The lack of presence of the man who proposed the tax cut had many legislators frustrated, and their constituents weren't happy about the proposal either.
"The frustration of the people of Jackson County couldn’t be higher," Jackson County Legislator Jalen Anderson said.
Legislators said the angry and concerned phone calls, emails and messages from residents came flooding in after County Executive Frank White's recent proposal.
"This is B.S." Legislator Dan Tarwater was talking about White's $3 million tax cut for the county.
Tarwater and Anderson said they're offended by the pretty picture the news release painted because it doesn't portray what the proposal will actually do for people.
"This is just outrageous that this is proposed, that this is supposed to change the livelihood of folks -- and the way it was worded!" Anderson said.
The county's finance department went through the numbers saying if the proposal is adopted, it would only save residents a small amount of cash.
For example, if a person owns a home worth $100,000, they would owe the county $111.64, as opposed to the $116.09 the homeowner would owe next year if the county decided not to take the voluntary tax cut.

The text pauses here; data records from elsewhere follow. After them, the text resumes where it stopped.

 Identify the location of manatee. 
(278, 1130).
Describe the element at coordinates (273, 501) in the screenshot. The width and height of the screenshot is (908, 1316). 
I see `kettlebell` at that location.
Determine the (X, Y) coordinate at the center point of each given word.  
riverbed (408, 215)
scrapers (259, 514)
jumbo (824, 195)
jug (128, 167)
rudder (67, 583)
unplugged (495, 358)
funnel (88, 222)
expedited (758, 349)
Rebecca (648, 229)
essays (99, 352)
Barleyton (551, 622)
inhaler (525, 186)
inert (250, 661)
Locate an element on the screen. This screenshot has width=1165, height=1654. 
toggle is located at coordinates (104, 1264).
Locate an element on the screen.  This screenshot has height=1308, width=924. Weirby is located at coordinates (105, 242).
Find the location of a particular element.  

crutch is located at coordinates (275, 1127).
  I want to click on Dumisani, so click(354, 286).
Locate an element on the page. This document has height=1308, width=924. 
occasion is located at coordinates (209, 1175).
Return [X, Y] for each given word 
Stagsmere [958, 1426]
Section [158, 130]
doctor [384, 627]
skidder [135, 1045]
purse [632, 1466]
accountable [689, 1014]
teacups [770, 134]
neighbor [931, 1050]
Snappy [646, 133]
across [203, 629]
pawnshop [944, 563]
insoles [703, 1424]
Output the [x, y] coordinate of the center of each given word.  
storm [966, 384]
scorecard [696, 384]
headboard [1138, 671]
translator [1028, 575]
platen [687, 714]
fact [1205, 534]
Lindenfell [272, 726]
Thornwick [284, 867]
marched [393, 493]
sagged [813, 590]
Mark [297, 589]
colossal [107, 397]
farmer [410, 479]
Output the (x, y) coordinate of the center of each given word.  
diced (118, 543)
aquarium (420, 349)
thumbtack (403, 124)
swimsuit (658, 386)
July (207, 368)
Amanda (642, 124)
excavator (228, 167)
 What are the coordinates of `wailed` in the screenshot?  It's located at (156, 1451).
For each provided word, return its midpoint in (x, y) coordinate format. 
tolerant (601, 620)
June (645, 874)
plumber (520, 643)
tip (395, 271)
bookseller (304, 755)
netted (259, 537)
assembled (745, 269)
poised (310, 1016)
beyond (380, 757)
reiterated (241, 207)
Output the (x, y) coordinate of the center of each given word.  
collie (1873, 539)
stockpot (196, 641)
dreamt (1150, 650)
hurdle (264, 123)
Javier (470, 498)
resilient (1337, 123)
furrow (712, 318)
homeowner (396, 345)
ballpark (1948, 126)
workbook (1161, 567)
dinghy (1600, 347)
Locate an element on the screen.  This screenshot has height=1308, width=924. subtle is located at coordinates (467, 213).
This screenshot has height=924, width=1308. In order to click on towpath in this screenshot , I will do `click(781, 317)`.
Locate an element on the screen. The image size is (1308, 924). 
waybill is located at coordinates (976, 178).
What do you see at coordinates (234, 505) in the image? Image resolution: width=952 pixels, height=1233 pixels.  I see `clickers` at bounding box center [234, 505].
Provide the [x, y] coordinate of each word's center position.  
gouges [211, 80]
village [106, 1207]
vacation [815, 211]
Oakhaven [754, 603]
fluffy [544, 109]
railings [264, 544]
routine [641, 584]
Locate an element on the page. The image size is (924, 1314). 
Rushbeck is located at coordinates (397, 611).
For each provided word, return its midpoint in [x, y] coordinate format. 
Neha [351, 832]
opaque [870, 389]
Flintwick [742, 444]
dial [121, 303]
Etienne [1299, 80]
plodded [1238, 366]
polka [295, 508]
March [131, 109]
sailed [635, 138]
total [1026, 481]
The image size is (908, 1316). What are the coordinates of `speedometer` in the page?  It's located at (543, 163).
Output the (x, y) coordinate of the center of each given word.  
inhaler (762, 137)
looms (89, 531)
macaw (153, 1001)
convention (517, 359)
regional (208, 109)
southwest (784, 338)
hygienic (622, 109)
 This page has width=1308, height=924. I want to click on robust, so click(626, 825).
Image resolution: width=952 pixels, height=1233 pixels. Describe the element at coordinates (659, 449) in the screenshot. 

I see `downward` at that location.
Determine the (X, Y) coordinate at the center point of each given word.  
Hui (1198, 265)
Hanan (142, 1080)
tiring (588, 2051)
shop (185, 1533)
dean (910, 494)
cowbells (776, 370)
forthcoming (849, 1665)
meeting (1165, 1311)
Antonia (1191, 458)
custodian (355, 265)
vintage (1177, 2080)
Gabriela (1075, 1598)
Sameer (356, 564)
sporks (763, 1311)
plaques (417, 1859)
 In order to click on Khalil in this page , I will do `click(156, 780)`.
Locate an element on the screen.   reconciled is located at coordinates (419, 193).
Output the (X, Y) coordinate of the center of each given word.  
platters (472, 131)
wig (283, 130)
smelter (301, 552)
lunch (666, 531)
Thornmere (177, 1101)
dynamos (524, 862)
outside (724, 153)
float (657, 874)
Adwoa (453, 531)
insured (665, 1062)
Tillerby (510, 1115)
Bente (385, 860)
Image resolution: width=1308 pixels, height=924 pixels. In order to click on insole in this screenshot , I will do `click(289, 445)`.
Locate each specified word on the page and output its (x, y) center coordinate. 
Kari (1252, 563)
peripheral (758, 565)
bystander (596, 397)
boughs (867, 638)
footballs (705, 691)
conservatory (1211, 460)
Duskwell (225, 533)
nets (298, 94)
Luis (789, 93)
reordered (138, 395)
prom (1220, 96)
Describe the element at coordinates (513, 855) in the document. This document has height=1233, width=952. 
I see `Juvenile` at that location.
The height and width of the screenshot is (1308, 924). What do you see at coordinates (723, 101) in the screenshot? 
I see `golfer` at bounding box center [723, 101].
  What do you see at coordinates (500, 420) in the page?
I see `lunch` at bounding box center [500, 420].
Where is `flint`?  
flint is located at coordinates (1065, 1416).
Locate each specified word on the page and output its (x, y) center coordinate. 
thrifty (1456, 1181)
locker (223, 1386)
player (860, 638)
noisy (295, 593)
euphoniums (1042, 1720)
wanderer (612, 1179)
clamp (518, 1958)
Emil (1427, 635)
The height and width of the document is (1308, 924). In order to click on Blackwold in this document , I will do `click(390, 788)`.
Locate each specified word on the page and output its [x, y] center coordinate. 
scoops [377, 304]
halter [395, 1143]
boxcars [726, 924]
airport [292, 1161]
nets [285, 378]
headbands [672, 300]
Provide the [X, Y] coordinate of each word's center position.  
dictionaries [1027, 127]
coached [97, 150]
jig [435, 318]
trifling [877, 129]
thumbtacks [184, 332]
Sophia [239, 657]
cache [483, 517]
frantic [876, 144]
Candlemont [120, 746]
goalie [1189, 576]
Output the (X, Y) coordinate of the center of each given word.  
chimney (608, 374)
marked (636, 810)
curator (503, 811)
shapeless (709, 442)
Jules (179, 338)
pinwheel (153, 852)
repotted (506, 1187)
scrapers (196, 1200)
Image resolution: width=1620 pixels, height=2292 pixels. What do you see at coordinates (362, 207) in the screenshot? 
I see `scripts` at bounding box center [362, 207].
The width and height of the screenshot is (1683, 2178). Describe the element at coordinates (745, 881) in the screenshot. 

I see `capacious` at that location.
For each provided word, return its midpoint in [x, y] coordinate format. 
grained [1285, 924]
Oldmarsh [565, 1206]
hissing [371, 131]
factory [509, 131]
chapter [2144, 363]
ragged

"I acknowledge total dollar amount might not be a whole lot, but this is what Jackson County can do," one county finance department employee said.
The move comes after thousand of property owners received massive increases in recent tax assessments. One of them being Teresa Perry.
"People make mistakes, but I need you to correct them now," Perry said.
She attended the meeting to fight for her community members.
"I need people's hearts to be into this and to care about everyone and to make sure people are treated right," Perry said.
Legislators feel that White's absence at the meeting sent a message, especially after releasing this proposal on a Sunday. His administration said he's on a pre-planned trip to Nashville with the mayor for a leadership event.
"We are going to cause a recession of housing if anything at the very least if we don't act," Anderson said.